Economie

Colère sociale au Portugal : quand la réussite économique ne suffit plus à calmer la rue

    Le Portugal, salué ces dernières années pour sa stabilité et son attractivité économique, traverse une zone de turbulences sociales. Des dizaines de milliers de manifestants ont envahi les rues de Lisbonne pour dénoncer la réforme du code du travail engagée par le gouvernement de centre droit de Luís Montenegro.

    Un paradoxe apparent : le pays affiche des indicateurs économiques solides, mais la colère populaire gronde comme rarement depuis la crise financière de 2011.

    Un pays performant… mais une population sous pression

    Sur le papier, l’économie portugaise se porte bien : croissance de 2,1 % prévue pour 2025, un chômage à 6 %, des investissements étrangers record et un secteur touristique florissant.

    Lisbonne attire les start-up, les retraités européens et les grands groupes technologiques. Pourtant, cette réussite ne profite pas équitablement à l’ensemble des Portugais.

    Plus de 50 % des salariés gagnent moins de 1 000 euros par mois, tandis que le salaire minimum plafonne à 870 euros. Dans les grandes villes, les loyers ont explosé (+37 % en cinq ans), rendant la vie quotidienne de plus en plus difficile pour la classe moyenne.

    Le coût de la vie s’est envolé avec l’inflation, et la promesse d’un avenir meilleur se heurte à la stagnation des salaires.

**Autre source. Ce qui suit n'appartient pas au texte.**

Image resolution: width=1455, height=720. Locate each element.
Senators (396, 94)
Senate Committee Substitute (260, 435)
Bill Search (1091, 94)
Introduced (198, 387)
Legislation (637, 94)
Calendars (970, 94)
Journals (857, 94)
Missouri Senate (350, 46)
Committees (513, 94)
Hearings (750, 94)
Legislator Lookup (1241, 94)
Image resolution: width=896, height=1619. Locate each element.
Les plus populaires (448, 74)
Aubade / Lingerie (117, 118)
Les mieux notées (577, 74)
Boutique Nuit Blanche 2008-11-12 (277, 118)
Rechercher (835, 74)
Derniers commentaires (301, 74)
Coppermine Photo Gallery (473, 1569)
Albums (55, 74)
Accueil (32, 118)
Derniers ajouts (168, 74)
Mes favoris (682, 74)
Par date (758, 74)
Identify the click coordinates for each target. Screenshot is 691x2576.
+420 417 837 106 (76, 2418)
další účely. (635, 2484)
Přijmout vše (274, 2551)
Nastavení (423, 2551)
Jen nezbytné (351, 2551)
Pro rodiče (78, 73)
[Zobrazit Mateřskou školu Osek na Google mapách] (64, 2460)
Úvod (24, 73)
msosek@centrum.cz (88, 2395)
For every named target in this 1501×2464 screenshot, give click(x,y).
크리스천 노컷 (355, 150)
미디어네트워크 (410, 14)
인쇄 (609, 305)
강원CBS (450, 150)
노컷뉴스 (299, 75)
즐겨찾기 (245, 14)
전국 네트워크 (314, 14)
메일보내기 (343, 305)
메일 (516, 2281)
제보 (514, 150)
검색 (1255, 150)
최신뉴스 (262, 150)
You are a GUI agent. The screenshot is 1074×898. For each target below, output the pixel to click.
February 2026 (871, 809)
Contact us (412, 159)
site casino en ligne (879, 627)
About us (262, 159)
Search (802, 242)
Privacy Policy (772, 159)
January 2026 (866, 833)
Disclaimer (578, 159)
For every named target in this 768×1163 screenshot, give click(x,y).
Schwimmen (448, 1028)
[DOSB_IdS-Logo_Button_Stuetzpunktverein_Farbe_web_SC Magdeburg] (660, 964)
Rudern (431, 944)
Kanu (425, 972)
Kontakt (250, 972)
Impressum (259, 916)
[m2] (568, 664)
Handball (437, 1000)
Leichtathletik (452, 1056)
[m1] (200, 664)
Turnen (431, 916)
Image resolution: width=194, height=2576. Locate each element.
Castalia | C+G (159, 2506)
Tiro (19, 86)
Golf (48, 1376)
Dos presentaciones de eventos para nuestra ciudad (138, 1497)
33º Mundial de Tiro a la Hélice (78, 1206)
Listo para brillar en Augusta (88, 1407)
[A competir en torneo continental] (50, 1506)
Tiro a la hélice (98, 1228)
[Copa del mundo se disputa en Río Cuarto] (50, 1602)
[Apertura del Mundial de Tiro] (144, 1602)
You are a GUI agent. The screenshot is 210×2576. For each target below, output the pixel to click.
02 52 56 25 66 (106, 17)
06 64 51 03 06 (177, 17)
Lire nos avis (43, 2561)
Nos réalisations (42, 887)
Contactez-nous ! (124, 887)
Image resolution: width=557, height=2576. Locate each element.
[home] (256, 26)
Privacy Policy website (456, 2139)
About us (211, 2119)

    Une réforme du travail jugée injuste

    C’est dans ce contexte que le gouvernement a présenté un vaste projet de réforme du code du travail, modifiant plus de 100 articles. Officiellement, l’objectif est de rendre l’économie plus compétitive et dynamiser le marché du travail. Mais les syndicats y voient une attaque frontale contre les droits acquis.

    Le texte prévoit notamment :

    – La possibilité pour les employeurs d’imposer jusqu’à 150 heures supplémentaires par an via un “compte-temps individuel”.

    – Une simplification des procédures de licenciement, jugée dangereuse par les syndicats.

    – Un assouplissement du recours à la sous-traitance (outsourcing).

    Ces mesures sont dénoncées comme un recul social, alors que le pays affiche des excédents budgétaires et attire des capitaux étrangers. Pour les manifestants, cette réforme profite aux entreprises et sacrifie les travailleurs.

    Lisbonne s’enflamme

    La manifestation du 8 novembre a rassemblé près de 100 000 personnes selon les syndicats. Des cortèges massifs ont également eu lieu à Porto, Coimbra et Faro. Les slogans appelaient à une hausse du salaire minimum à 1 050 euros d’ici 2026, et au retrait pur et simple du projet.

    La contestation pourrait s’étendre : la principale centrale syndicale, la CGTP, a annoncé une grève générale pour le 11 décembre. Le gouvernement, lui, reste inflexible et affirme que la réforme est “indispensable à la compétitivité du pays et à la création d’emplois stables”.

    Le paradoxe portugais

    Cette crise révèle le double visage du Portugal :

    – D’un côté, une économie moderne, ouverte et performante, saluée par les institutions européennes.

    – De l’autre, une société qui ressent un profond décalage entre la croissance macroéconomique et la réalité du pouvoir d’achat.

    Le modèle portugais, fondé sur la modération salariale et l’attractivité internationale, atteint aujourd’hui ses limites sociales. Le pays qui se voulait “élève modèle” de l’Europe découvre qu’une économie florissante ne garantit pas la paix sociale.

    Pour le Premier ministre Luís Montenegro, élu récemment, cette réforme sera un test politique décisif. Il devra convaincre qu’elle n’est pas une attaque contre les travailleurs, mais une étape nécessaire pour moderniser le pays.

    En cas d’échec ou de grève prolongée, la confiance des investisseurs étrangers et du secteur touristique — moteurs essentiels de la croissance — pourrait vaciller.